Donald V. Rosato, Ph.D.

Dr. Donald V. “Don” Rosato of PlastiSource Inc. has been actively involved with plastics, moving from aerospace development to leading resin suppliers from the late ‘60s to early ‘90s, before starting his own 20 year old prototype manufacturing, product development, and technical market advisory firm. He was involved with firsts developing the Apollo 11/12/13 composite moonship legs, America’s Cup/Olympic luge/bobsled parts, PET & recycled PVC bottle manufacturing, barrier packaging, super-tough nylons, engineered plastic blends/alloys, high performance LCPs & related ultra-resins, DARPA/ARPA aerospace/defense/alternative energy electronics, biocomposites/green resins, greenbuilding/LEED end uses, electrically/thermally conductive polymers, specialty additive compounds, TPEs/synthetic rubbers, advanced molding technologies, and clean thermoset resins. He continues into his 6th decade to author/present multiple global webinars, papers and books, analytical reports, and online plastic columns.

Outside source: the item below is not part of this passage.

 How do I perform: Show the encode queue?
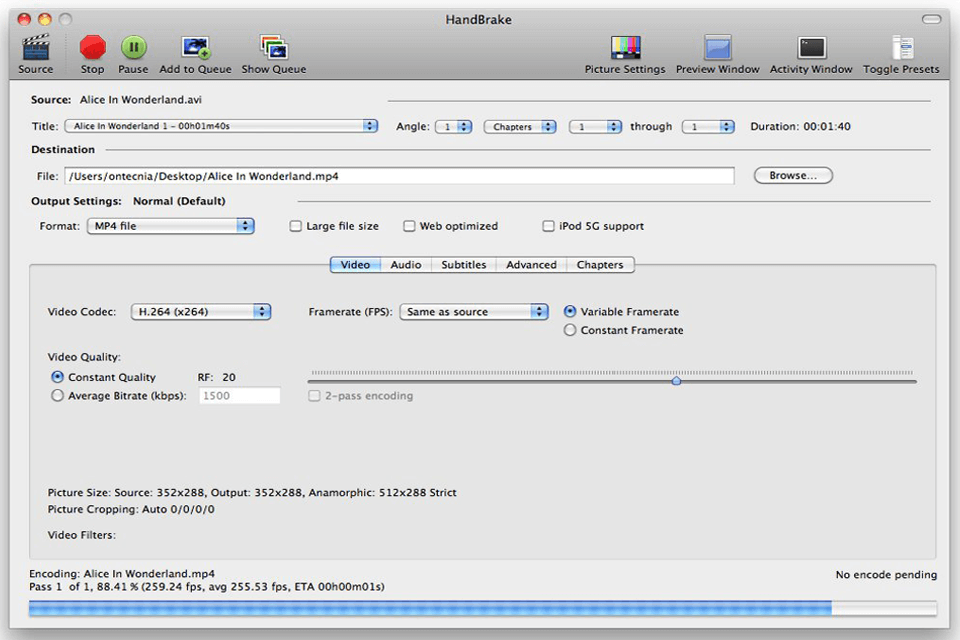(x=272, y=47)
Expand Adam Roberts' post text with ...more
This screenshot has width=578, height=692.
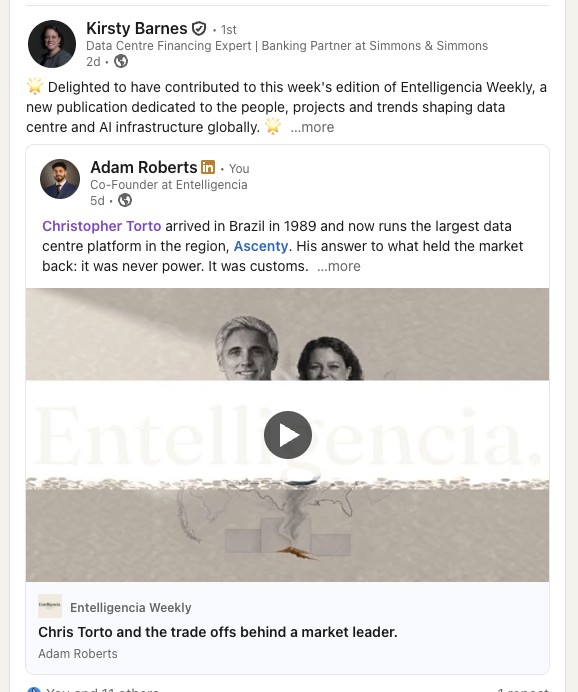[x=339, y=266]
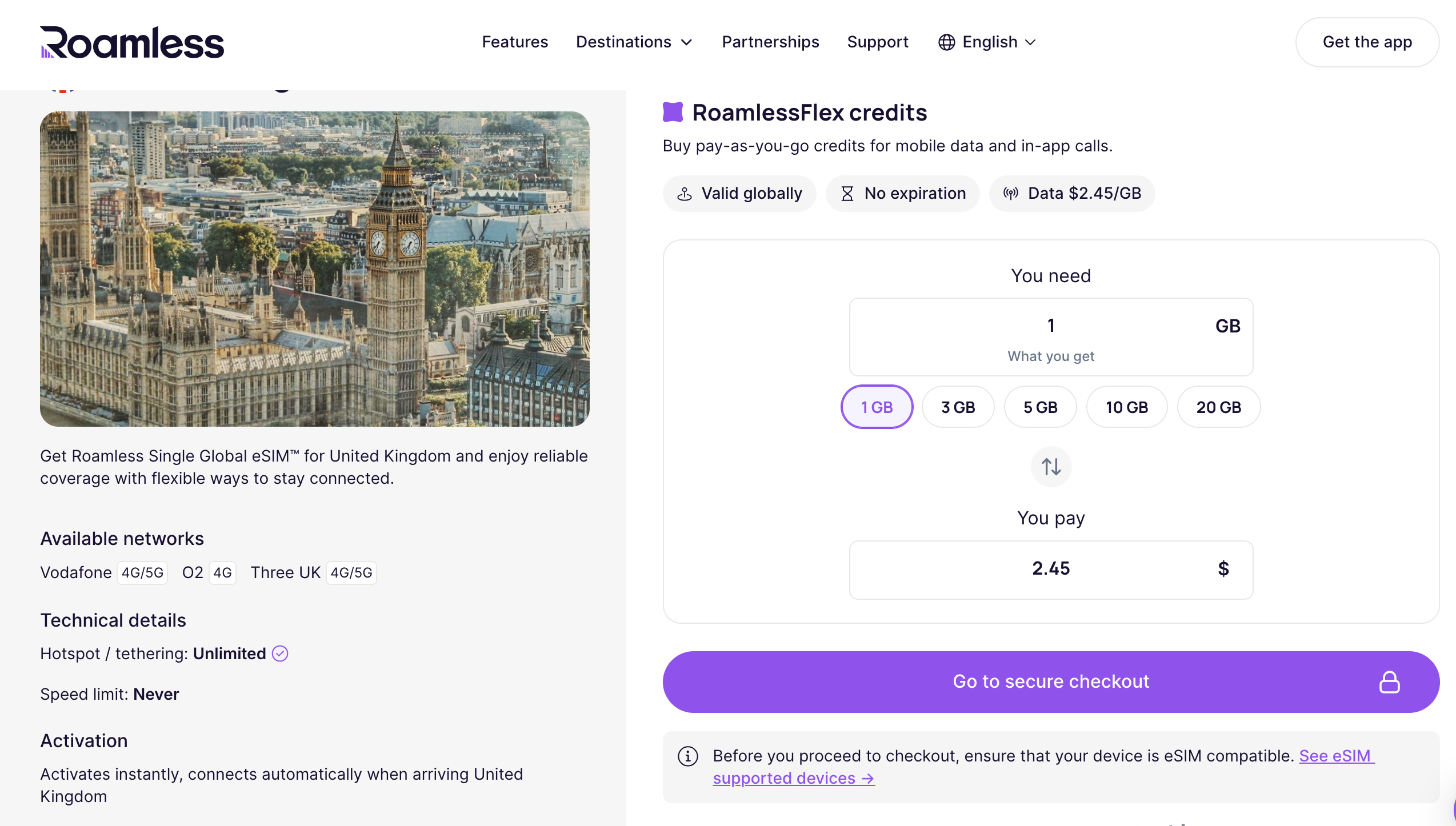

Don has wide-ranging technical and marketing plastic industry experience from product development, through production, to marketing, having worked for Northrop Grumman, Owens-Illinois/Graham, DuPont/Conoco, Celanese/Ticona, and Borg Warner/G.E. Plastics. He has developed numerous polymer related patents, participates in many trade groups (SPE, SPI, PIA, CPPIA, SAMPE), and is involved in these areas with PlastiSource, Inc. He earned his BS Chemistry, Boston College; MBA, Northeastern University; M.S. Plastics Engineering, University of Massachusetts Lowell; Ph.D. Business Administration, University of California, Berkeley, and has extensive executive management training.